9・11(セプテンバー・イレブンス)

あの日からアメリカ人の心はどう変わったか

冷泉彰彦 / 小学館 / 2002/03/10

★★

形式上の限界

 村上龍の主催するメール・マガジンJMMで配信された「from 911/USAレポート」という連載記事をまとめたもの。9/11事件の直後の第一報から、2002年1月4日までの22回にわたる文章が収録されているが、配信はいまも続いているようだ。

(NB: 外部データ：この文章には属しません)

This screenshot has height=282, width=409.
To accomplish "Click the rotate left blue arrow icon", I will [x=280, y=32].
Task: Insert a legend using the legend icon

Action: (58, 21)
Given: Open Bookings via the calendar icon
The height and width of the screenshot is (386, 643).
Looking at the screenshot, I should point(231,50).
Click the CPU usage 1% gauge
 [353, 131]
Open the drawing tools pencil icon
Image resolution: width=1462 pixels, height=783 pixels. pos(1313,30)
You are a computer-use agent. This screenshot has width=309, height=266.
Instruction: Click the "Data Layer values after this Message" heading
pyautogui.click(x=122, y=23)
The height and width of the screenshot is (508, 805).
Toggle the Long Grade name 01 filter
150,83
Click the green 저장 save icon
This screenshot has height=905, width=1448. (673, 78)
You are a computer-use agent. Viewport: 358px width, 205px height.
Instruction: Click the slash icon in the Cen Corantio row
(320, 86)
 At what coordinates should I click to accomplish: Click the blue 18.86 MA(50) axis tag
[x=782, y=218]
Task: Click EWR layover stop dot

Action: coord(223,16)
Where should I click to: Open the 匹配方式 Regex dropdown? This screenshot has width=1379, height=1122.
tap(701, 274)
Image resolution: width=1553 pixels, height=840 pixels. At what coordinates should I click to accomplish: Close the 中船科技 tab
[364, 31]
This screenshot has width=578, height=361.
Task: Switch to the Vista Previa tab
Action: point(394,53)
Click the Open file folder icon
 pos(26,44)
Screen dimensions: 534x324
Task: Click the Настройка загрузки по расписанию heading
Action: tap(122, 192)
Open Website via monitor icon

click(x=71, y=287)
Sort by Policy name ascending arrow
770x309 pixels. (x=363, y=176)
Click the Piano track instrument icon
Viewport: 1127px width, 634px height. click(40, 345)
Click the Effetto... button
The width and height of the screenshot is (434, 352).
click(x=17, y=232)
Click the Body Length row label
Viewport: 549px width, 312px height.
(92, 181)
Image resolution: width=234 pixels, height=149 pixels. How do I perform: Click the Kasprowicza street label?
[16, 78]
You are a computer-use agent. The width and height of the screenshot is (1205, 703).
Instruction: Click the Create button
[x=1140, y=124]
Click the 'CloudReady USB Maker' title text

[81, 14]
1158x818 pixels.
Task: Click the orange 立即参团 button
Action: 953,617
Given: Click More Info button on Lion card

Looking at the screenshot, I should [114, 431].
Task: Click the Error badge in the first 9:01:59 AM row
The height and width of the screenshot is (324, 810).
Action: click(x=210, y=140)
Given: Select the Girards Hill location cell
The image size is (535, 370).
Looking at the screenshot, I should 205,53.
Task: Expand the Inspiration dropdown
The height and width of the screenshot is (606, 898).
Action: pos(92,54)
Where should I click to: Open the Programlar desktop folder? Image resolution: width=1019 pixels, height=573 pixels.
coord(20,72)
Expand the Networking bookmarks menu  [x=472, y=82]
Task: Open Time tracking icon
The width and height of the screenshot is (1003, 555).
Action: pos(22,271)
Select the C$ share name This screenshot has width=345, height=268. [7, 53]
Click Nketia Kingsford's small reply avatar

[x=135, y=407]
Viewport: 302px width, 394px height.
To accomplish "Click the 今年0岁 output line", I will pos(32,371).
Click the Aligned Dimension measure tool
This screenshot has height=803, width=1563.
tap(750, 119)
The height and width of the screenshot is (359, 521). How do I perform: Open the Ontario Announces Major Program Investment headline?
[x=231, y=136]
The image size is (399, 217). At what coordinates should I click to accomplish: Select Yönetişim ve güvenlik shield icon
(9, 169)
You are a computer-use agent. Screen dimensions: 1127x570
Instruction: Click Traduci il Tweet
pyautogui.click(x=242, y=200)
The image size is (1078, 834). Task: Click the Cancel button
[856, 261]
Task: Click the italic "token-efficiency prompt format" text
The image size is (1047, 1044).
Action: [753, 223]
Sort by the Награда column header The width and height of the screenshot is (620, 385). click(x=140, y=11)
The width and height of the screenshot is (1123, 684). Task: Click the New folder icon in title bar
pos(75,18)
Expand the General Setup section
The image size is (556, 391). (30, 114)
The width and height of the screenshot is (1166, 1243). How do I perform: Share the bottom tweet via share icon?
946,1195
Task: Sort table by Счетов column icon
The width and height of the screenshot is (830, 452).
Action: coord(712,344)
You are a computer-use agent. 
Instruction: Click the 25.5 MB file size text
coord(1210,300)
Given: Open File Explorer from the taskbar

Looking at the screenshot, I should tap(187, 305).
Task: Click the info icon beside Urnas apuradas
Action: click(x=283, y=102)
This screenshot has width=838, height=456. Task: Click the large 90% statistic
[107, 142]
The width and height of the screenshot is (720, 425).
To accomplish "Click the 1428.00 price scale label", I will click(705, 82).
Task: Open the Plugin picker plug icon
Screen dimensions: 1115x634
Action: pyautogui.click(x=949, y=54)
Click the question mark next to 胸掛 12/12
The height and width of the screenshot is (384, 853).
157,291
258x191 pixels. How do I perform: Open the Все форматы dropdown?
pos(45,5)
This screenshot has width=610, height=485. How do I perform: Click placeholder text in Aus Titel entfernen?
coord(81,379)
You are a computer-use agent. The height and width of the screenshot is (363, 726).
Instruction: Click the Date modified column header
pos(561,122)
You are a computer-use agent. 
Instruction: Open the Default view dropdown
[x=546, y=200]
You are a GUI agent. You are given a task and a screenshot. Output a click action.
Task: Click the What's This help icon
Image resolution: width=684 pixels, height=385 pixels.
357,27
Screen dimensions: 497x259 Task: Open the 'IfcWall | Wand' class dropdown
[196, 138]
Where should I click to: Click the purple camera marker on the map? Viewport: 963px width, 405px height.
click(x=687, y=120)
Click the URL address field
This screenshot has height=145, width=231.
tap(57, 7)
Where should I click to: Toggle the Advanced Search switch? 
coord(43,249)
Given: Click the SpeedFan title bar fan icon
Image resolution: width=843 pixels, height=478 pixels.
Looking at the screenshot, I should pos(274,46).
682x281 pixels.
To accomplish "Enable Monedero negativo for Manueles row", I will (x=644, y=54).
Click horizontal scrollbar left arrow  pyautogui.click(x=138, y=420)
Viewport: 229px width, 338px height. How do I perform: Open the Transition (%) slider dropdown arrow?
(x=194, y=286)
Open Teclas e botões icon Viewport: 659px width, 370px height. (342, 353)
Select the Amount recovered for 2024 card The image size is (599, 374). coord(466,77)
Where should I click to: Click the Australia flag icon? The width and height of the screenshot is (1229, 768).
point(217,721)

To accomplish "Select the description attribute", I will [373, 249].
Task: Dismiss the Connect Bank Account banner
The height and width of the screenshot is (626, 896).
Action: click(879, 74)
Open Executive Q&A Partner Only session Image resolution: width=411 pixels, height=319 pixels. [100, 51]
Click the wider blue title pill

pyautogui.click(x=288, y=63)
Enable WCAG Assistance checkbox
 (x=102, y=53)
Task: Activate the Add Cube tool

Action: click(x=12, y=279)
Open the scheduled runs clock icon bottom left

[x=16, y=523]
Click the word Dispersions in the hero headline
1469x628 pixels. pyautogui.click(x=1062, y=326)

著者はアメリカ在住の小説家で、コロンビア大学の修士課程に在学中とのこと。

 私は9/11事件に関する報道にほとんど接してこなかったので、事件直後のアメリカ国内の様子がどうだったのかを知りたいと思って本書を買ったのだが、結局役に立たなかった。これは副題の「あの日からアメリカ人の心はどう変わったか」を書いた本というよりも、「アメリカに住んでいる日本人のTVウォッチャーのアメリカ人を見る目がどう揺れたか」を書いた本であった。メディア以外の経路で得た情報はかなり少なく、解釈には多大なバイアスがかかっているので、「著者はこう思った」ということ以外の情報はあまり手に入らない。

 本書はもともとメール・マガジンの形で配信されたものであり、そのようにして読まれるという前提ならば問題はないのだろうと思う。むしろ同時進行的にメール・マガジンを読んでいた人にとっては、記事の主観性とバイアスこそが魅力であり、購読の動機だっただろう。パーソナルな情報発信手段としてのメール・マガジン/Web日記は、メインストリームの情報と理解の仕方に対するコメンタリーとして書かれる。そして特に時事的なトピックに関するパーソナルな発言は、他にもWeb上にパーソナルな発言がたくさんあり、読者はそれを縦断的に読んで比較対照できるという前提で書かれる。本書は、そういう文章をコンテキストから抜きだして一冊の書籍にすると、なんとも落ち着かない本ができあがるという例だと思う。おそらく、外界から完全に隔離されたメール・マガジン/Web日記の方が書籍化はしやすい。

 なお、書籍になりやすい文章の方が高級である、というようなことは考えていない。念のため。本書のようなコラムやエッセイのジャンルでは、インターネット上でのパーソナルなものの方が、雑誌を含む従来の出版物よりも面白いと思っている。ただ、私はこのメール・マガジンを購読はしないし、Webの巡回もしないだろう。